Last week was a hectic week for the Freight Carbon Zero editorial team. We started the week with the first of our Freight Carbon Zero Think Tanks, hosted in partnership with our friends at the BVRLA, before heading to Amsterdam for the Smart Freight Centre’s Smart Freight Week and concluding with an exclusive interview with Alexander Vlaskamp, CEO of MAN Truck & Bus.
From these discussions, it’s clear the building blocks are starting to be put in place for the shift to a low- and zero-carbon road freight sector: the vehicle manufacturers are now, or will very shortly be, in a position to offer zero-emission vehicles at scale; the Charging infrastructure is slowly starting to gain traction and there is an appetite from the finance and leasing community to open up lines of funding for new zero-emission vehicles.
Of course, you might argue we should be going faster, but from where we’re sitting it looks like the industry is going as fast as it can on this journey. Picking our way through the next 10 years of industry transition is going to be a slow and arduous process bedevilled with uncertainty and risk. Which brings us to the latest issue we see bubbling to the surface, we’re calling it the “TCO trap” and for us this presents the big impediment to progress to Net Zero as we transition away from diesel-powered trucks.
We’ll be releasing some very interesting research at Road Transport Expo in June which indicates the biggest impediments to decarbonisation of the sector is lack of customer demand and total cost of operation (TCO), which you could argue are two sides of the same coin. If the TCO of zero-emission vehicles was less than diesel-powered trucks, then you can be pretty sure the customer demand would increase!
Basically, despite the wishful thinking of some industry analysts in the sector, TCO parity with diesel is a good while off yet and without any movement on that key indicator, the accelerated decarbonisation of the road freight sector is going to be challenged.
Much of the proposed regulation from the EU and UK policy makers is focused on the supply side of the equation, forcing the manufacturer of the vehicles and the immediate user of those vehicles to take the decarbonisation steps. This is all well and good, and is probably appropriate for the passenger car sector where the end user of the vehicle is the consumer of the mobility solution, but for road freight there’s a different dynamic at play. The vehicle only moves when there is a business demand for it. For logistics companies that’s when a shipper, customer or freight trip generator (call it what you will) needs their goods delivering or collecting.
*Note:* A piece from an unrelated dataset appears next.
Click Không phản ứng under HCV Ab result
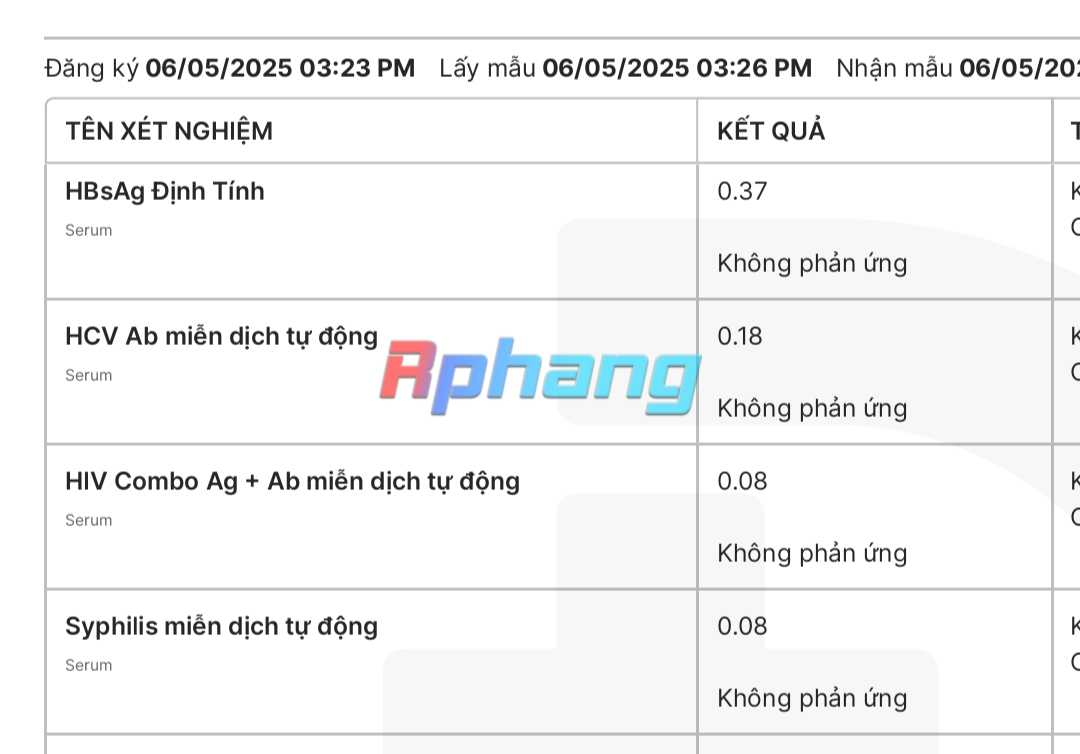The width and height of the screenshot is (1080, 754). tap(812, 408)
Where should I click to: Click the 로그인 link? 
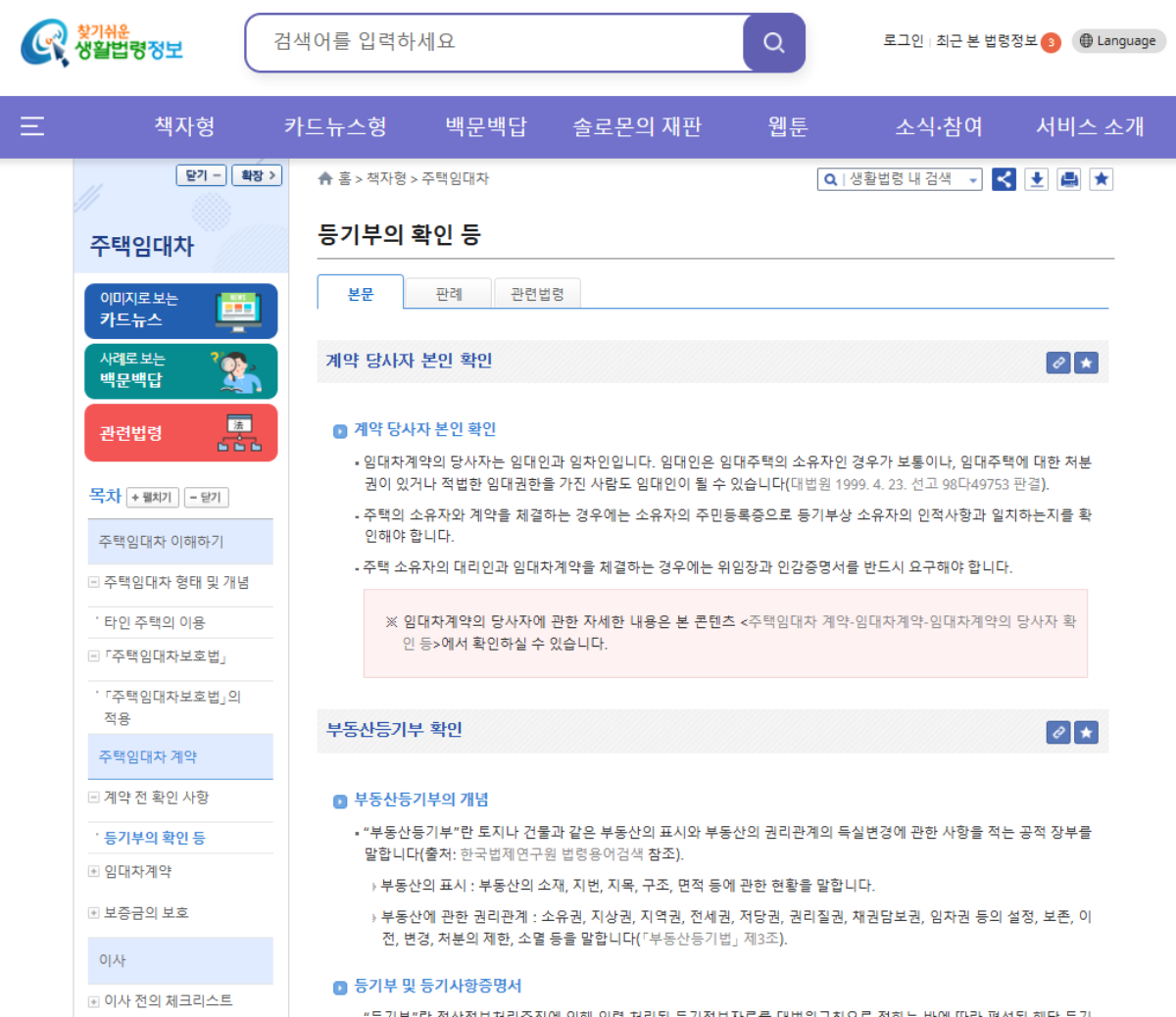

Focusing all the policy efforts on the supply side of the market, without any push on the demand side, continues to amplify the cost disparity between fossil-fuelled and zero-emission vehicles.
For the TCO of zero-emission vehicles to reduce it needs scale, yet while zero-emission logistics services keep getting outbid by diesel for logistics contracts, the demand won’t be there, the required scale won’t flow, and we’ll be trapped. Unless, of course, the legislators are prepared to start ratcheting up VED on diesel, or there is an effort to toughen up the regulations on the demand side of the sector. At Smart Freight Week in Amsterdam last week, we heard the first recognition the latter point may be on the cards.
Despite the virtuous demand signalling from the logistics company’s clients that they want green logistics solutions, all too often the final procurement decision of who wins the contract is based on price.
While this market dynamic prevails, the zero-emission truck will, unfortunately, remain as a sideshow of pilot projects and trials. It will be a brave logistics service provider who tells its clients you can have green logistics or nothing, oh and by the way it will also be more expensive…
This might require incentives (or penalties) to nudge the freight buyers in the right direction, but something must give or we’re going to keep returning to the “TCO trap” as the big decarbonisation blockage.